*** Opening of DATA IN THIS EXERCISE ***

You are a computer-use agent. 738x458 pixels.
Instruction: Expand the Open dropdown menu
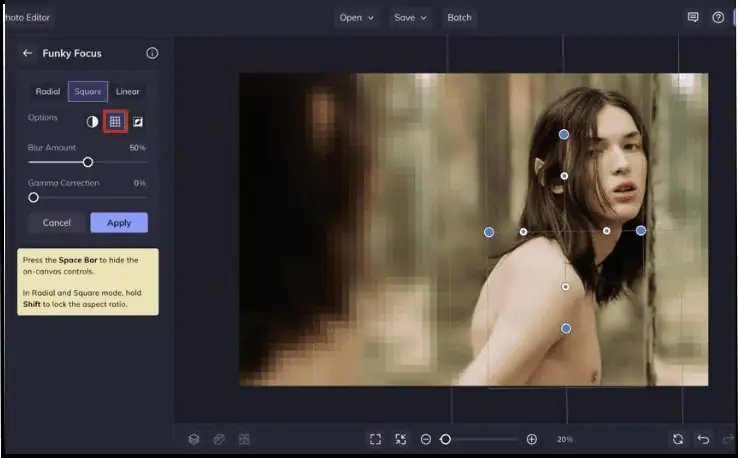356,17
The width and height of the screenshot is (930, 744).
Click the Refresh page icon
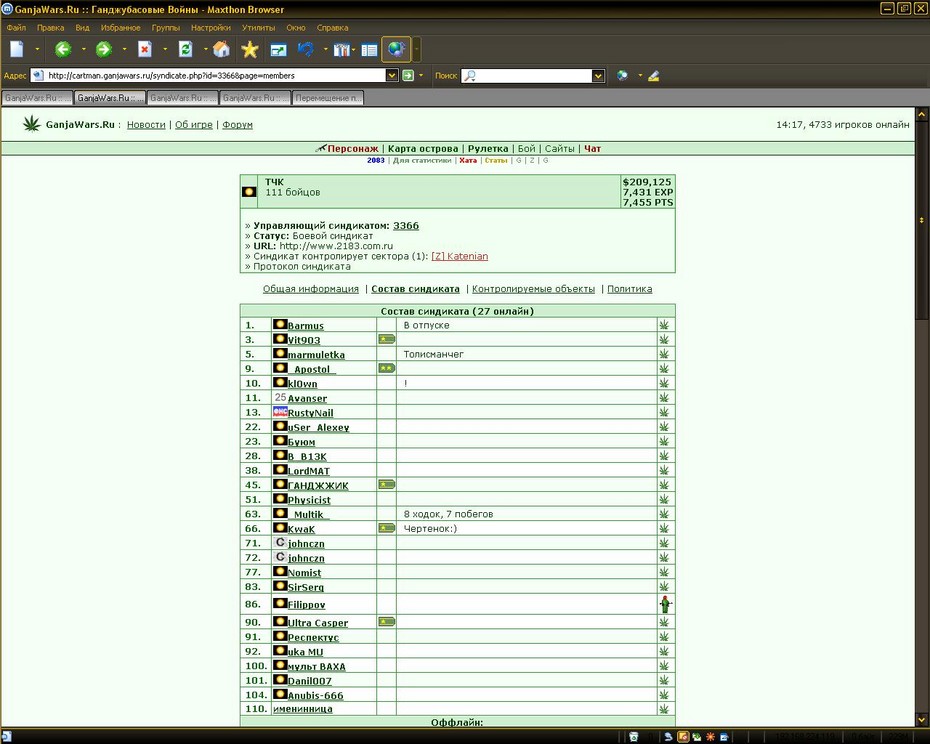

*** Close of DATA IN THIS EXERCISE ***

HOW TO COMPLETE THIS TASK - Return every entry word for word, but drop any pictures.

SOLUTION -
You are a computer-use agent. 738x458 pixels.
Instruction: Expand the Open dropdown menu
356,17
The width and height of the screenshot is (930, 744).
Click the Refresh page icon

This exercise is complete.